Fundamentally-Weighted vs Cap-Weighted Indices

Rob Arnott and his Research Affiliates firm get the spotlight in this month’s Mutual Fund Observer.

Charles Boccadoro, associate editor at the Observer, shows how Arnott and his team’s seminal paper on organizing indexes based on something other than sheer size is a long-term winner…

Fundamental Indexation is the title of Mr. Arnott’s 2005 paper with Jason Hsu and Philip Moore. It argues that capital allocated to stocks based on weights of price-insensitive fundamentals, such as book value, dividends, cash flow, and sales, outperforms cap-weighted SP500 by an average of 2% a year with similar volatilities. The following chart compares Power Shares FTSE RAFI US 1000 ETF (symbol: PRF), which is based on RA Fundamental Index (RAFI) of the Russell 1000 companies, with ETFs IWB and IVE:

rafi

RAFI wins, delivering higher absolute and risk-adjusted returns. Are the higher returns a consequence of holding higher risk? That debate continues. “We remain agnostic as to the true driver of the Fundamental indexes’ excess return over the cap-weighted indexes; we simply recognize that they outperformed significantly and with some consistency across diverse market and economic environments.” A series of RAFIs exist today for many markets and they consistently beat their cap-weighed analogs.

I agree with the conclusions Rob has reached and the utility of an index that isn’t heavily levered to the biggest, most overvalued components.

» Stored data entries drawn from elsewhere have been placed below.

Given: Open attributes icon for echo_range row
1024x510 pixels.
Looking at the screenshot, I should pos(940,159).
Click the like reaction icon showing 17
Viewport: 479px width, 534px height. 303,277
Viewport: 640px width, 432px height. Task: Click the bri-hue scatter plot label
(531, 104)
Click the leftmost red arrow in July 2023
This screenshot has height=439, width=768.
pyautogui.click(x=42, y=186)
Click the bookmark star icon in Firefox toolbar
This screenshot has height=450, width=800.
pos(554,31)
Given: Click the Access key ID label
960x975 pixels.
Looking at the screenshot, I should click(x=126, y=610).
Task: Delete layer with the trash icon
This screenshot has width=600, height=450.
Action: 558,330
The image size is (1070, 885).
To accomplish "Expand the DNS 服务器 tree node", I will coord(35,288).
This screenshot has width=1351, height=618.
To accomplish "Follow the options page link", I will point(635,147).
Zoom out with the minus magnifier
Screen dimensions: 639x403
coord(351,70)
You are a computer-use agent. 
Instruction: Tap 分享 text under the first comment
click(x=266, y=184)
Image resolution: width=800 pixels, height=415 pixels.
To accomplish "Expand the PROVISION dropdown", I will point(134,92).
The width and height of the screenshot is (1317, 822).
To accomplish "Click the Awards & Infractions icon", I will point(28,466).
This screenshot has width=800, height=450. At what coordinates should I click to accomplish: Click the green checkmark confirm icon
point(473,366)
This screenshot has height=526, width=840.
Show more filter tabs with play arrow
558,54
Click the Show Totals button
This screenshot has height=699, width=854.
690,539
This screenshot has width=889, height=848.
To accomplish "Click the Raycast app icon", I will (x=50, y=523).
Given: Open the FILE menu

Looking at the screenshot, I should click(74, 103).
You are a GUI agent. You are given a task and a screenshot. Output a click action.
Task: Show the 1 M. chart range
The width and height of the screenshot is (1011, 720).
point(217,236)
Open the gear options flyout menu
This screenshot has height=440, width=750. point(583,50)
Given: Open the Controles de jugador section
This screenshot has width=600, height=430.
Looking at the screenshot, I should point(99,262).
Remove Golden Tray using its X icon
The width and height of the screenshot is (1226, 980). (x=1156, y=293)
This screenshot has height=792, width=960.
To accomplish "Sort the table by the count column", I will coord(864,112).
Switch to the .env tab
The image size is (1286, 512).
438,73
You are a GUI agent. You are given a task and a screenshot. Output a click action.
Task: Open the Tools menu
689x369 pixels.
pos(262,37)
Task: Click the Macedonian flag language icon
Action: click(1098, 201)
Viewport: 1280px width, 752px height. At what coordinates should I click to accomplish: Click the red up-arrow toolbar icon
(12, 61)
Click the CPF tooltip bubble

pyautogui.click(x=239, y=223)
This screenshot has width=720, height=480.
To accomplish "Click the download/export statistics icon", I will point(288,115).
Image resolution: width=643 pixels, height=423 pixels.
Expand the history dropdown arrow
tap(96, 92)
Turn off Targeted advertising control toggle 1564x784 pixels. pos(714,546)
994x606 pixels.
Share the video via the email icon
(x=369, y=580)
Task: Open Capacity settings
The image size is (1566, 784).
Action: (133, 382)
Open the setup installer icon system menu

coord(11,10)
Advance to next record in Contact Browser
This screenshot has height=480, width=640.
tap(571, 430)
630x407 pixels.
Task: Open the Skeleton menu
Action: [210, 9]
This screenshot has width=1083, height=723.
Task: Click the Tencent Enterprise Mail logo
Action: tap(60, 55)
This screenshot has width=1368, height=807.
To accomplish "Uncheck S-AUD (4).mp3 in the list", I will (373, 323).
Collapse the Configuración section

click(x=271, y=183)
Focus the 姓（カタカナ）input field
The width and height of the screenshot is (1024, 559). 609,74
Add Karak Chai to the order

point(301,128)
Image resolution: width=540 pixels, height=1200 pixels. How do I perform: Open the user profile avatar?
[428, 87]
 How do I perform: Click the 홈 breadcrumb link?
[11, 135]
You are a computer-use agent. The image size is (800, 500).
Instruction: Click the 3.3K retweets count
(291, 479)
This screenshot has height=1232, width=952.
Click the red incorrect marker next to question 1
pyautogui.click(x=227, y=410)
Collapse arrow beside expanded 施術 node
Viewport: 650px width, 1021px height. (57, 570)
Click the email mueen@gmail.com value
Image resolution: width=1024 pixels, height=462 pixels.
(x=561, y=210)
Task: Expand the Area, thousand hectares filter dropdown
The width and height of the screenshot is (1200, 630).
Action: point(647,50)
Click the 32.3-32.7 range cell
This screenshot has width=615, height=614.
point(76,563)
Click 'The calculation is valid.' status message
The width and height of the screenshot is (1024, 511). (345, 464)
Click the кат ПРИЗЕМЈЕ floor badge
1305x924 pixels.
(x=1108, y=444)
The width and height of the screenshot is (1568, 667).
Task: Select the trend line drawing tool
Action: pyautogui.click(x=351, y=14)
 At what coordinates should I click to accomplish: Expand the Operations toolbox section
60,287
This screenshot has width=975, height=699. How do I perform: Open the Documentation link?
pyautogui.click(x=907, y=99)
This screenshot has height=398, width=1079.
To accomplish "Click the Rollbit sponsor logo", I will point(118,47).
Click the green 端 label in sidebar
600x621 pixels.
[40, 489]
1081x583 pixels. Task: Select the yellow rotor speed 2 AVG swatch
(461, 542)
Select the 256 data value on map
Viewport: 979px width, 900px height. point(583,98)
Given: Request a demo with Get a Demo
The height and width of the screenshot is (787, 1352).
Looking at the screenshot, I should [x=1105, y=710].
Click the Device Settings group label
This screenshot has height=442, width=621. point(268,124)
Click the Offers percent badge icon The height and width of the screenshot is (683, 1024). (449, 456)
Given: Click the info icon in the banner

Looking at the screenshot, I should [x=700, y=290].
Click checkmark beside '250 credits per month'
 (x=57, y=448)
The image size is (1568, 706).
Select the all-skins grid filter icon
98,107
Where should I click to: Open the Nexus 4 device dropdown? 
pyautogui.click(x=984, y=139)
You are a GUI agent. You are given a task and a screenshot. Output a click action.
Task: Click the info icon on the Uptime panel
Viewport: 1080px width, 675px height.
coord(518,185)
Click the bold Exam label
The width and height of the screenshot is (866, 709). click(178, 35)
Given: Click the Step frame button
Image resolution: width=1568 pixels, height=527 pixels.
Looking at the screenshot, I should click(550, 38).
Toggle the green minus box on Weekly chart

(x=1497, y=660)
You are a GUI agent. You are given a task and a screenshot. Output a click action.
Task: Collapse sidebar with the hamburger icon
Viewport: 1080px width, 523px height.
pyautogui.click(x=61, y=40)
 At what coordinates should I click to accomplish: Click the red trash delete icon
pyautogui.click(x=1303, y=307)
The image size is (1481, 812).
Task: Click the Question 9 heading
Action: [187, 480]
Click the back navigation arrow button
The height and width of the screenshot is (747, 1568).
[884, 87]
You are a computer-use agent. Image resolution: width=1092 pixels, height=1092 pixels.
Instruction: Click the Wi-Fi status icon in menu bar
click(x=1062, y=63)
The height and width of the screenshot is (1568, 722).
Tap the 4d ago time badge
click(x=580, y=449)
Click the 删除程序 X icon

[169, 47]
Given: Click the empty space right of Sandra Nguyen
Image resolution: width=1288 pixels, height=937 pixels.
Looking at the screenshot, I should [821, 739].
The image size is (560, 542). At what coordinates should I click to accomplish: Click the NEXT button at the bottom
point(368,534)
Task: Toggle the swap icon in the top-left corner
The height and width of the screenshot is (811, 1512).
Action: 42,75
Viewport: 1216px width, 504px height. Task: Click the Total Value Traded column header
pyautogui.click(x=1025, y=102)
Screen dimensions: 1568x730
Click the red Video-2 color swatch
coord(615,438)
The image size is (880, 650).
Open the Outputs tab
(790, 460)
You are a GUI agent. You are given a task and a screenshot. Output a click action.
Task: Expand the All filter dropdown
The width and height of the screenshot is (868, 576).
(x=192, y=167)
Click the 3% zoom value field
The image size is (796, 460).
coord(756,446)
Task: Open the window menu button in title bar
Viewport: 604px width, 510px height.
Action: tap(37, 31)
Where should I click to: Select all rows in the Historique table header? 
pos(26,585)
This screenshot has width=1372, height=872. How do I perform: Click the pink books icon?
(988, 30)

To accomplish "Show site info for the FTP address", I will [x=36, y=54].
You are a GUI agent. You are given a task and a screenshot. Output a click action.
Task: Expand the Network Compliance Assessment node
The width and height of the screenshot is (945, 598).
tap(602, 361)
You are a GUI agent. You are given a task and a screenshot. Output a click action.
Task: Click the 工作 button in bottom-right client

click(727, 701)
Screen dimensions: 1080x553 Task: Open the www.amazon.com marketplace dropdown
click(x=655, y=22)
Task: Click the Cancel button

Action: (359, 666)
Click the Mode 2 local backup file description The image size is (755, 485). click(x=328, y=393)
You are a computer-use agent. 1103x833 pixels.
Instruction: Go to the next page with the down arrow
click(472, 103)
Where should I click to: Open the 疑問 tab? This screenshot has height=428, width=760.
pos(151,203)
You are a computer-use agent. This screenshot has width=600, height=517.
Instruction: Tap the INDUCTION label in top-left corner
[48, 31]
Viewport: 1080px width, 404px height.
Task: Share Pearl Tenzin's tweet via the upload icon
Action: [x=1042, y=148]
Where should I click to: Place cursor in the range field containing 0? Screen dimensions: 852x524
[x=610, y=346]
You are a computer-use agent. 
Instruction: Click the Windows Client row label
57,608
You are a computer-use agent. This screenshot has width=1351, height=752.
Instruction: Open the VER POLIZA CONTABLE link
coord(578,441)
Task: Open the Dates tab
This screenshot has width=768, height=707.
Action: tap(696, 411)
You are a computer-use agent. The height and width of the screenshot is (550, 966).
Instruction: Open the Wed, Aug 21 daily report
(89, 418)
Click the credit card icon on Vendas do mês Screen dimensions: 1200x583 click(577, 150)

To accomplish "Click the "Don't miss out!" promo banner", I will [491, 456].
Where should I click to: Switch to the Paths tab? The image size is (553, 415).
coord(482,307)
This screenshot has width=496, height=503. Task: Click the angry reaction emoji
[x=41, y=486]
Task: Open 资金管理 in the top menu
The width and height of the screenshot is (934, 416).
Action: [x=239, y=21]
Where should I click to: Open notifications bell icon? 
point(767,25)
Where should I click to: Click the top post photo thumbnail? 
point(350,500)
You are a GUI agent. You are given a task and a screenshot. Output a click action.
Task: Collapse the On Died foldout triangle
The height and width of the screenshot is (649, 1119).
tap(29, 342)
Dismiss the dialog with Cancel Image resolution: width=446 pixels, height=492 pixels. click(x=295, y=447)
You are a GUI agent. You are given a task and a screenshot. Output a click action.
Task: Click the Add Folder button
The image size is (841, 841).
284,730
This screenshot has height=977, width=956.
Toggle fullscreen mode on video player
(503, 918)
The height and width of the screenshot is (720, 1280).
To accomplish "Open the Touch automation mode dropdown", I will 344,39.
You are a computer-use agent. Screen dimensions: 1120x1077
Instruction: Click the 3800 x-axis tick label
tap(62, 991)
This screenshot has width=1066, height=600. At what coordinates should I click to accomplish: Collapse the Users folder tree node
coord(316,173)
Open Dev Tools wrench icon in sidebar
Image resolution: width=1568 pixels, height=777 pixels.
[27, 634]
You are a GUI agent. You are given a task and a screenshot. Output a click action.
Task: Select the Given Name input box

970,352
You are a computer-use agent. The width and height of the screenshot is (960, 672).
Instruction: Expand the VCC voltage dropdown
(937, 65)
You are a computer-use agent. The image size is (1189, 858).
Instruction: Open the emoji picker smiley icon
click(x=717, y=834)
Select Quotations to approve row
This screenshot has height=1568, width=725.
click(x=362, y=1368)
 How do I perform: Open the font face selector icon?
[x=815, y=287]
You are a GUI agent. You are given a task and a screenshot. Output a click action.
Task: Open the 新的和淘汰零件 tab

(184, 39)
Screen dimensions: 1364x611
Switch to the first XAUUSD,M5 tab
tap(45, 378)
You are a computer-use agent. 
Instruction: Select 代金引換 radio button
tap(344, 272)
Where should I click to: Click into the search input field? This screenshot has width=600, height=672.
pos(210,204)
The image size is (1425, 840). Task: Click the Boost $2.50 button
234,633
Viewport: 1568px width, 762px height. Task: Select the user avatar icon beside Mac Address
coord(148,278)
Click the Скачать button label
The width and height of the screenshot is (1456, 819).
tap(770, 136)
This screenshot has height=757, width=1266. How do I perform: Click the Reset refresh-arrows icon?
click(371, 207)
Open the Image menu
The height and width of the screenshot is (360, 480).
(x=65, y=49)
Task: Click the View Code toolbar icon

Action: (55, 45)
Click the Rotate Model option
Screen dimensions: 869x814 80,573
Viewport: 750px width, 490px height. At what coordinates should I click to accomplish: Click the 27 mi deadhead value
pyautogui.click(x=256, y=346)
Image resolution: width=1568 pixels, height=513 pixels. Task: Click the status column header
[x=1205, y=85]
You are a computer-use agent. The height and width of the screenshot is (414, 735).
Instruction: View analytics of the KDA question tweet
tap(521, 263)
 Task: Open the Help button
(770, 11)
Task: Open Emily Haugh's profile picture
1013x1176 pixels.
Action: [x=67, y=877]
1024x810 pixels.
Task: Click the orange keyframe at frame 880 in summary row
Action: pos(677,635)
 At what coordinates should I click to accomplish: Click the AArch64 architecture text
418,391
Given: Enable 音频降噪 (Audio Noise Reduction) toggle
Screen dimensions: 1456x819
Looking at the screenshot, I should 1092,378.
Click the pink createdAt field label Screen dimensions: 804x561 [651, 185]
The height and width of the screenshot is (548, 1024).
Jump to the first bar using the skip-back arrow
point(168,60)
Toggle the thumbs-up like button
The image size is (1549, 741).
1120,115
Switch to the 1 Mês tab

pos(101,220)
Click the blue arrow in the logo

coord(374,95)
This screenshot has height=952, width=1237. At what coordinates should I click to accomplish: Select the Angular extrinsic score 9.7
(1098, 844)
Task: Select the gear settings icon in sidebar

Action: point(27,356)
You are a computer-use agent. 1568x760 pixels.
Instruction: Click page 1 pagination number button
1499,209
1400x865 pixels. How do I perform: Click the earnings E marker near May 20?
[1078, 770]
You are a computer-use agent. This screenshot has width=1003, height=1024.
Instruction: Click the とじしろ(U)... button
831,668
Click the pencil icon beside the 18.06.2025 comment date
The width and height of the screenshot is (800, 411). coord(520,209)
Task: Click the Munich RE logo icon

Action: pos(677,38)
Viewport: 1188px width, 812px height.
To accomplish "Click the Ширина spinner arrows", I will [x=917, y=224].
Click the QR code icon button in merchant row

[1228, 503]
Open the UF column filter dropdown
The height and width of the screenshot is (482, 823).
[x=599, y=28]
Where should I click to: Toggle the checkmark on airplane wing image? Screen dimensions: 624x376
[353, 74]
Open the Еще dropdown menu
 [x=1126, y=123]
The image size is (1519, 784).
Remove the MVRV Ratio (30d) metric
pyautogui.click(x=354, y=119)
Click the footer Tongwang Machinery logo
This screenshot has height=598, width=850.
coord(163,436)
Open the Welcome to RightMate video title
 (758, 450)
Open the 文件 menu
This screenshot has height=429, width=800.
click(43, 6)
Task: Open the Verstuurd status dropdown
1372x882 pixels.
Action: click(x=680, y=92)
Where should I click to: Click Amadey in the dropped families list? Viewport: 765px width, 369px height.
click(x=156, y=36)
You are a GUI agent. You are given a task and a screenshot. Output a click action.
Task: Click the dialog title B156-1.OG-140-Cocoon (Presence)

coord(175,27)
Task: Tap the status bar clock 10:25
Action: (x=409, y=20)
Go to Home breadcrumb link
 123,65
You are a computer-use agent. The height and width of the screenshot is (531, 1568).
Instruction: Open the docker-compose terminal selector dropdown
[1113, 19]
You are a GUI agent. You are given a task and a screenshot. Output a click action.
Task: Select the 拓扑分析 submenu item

In raging bull markets, cap-weighted (traditional) indices will have a temporary edge – think Apple in the first half of 2012. But over longer stretches, I believe that there is a better way to gain passive exposure so long as the costs are kept low.

We tend to use fundamentally-weighted indexes where appropriate at our shop, specifically equal-weights and dividend-weighted averages that we think change the risk/reward profile and eschew dirty beta for something more pristine and lower-vol.